Por sua vez o “E” deduziu incidente de intervenção principal espontânea, pedindo o pagamento dos cuidados de saúde prestados ao falecido no valor de Esc. 317.200$0, intervenção que foi admitida.
Em sede de julgamento requereu o “D” a ampliação do pedido inicialmente formulado para o montante de € 21.655,92, pedido que foi admitido conforme acta de fls. 237/242)
Elaborada a sentença foi proferida a seguinte decisão no que ao caso interessa:
"Julgam-se procedentes por provados os pedidos cíveis de “A” e de “B” e parcialmente procedentes por parcialmente provados os pedidos cíveis do “D” e do “E” e, por via disso:
( ... )
C) Condena-se o “C” a pagar ao “D” a quantia de € 1.684,14 com juros de mora à taxa legal geral desde a citação quanto ao pedido inicial e o remanescente pedido desde a ampliação do mesmo até integral pagamento".
Desta sentença apelou em 11/01/2005 o “C”.
Na pendência de tal recurso, em 21/01/2005, pelo req. de fls, 328 e segs. o “D” notificado daquela sentença, veio requerer, ao abrigo do disposto no art° 667° n° 1 do CPC, a correcção da mesma na parte em que condenou o “C” a pagar-lhe o montante de € 1.684,14 que corresponde a 50% do montante de € 3.368,28 e não no valor correspondente a 50% de € 21.655,92 que lhe é devido.
Sobre tal requerimento não recaiu qualquer despacho e remetido o processo a este tribunal foi a apelação interposta pelo “C” julgada improcedente e confirmada integralmente a sentença recorrida - cfr. fls, 406 e segs.
Remetido o processo à 1ª instância, foi a questão da omissão de pronúncia sobre tal requerimento suscitada pela secção de processos, na sequência da qual foi proferido o despacho de fls. 444 e verso que deferindo ao requerido decidiu "Em conformidade, onde consta aquele primeiro valor (fls. 346) passará também a constar o segundo supra indicado e, consequentemente, afls.347 deverá passar a constar o quantitativo de € 10.827,96".
Inconformado com esta decisão, dela agravou o “C”, alegando e formulando as seguintes conclusões:
1 - Por douto despacho de fls., veio o Mmº Juiz a quo alterar a sentença já
proferida e confirmada pelo Tribunal da Relação, condenando os RR. em montante superior ao que havia anteriormente condenado, decisão confirmada por este Venerando Tribunal.
2 - Tal não é admissível, pois uma vez prolatada a sentença, encontra-se esgotado o poder jurisdicional do juiz (quer a decisão transite em julgado, quer não).
3 – “D” deveria à sentença que condenou sem atender à ampliação do pedido, a tal ter reagido, interpondo recurso.
4 - Ou, não o tendo feito, tendo apenas requerido a rectificação da sentença, sempre poderia, em sede de contra-alegações ter ampliado o objecto do recurso, nos termos do art° 684-A do CPC, requerendo a apreciação da questão pelo Tribunal da Relação que, a partir daquele momento detinha o poder jurisdicional.
=-=-=-=-=
## EXERCÍCIOS PROPOSTOS
1. Na alínea C) da decisão citada no texto da página, que quantia o “C” é condenado a pagar ao “D”?
2. Como se diz em inglês esta frase do texto da página: "Desta sentença apelou em 11/01/2005 o “C”."?
3. Copie o trecho do texto da página entre "Inconformado com esta" e "este Venerando Tribunal.", inclusive.

## DADOS FORNECIDOS
=-=-=-=-=
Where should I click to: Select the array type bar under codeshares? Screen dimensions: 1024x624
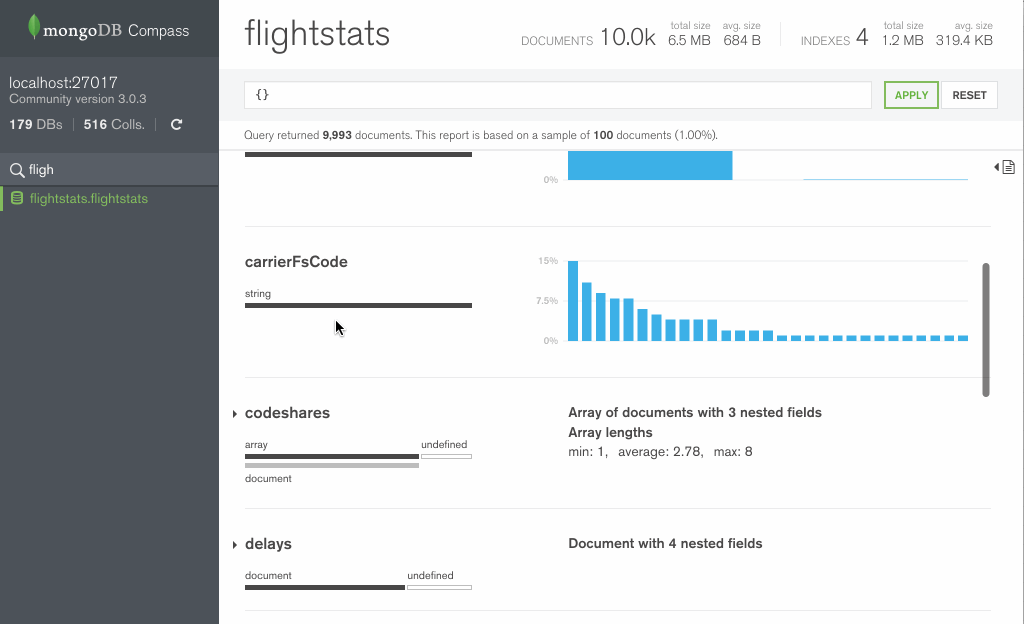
=-=-=-=-=
## RESPOSTAS DO EXERCÍCIO
1. € 1.684,14.

2. The “C” appealed this judgment on 11/01/2005.

3.
Inconformado com esta decisão, dela agravou o “C”, alegando e formulando as seguintes conclusões:
1 - Por douto despacho de fls., veio o Mmº Juiz a quo alterar a sentença já
proferida e confirmada pelo Tribunal da Relação, condenando os RR. em montante superior ao que havia anteriormente condenado, decisão confirmada por este Venerando Tribunal.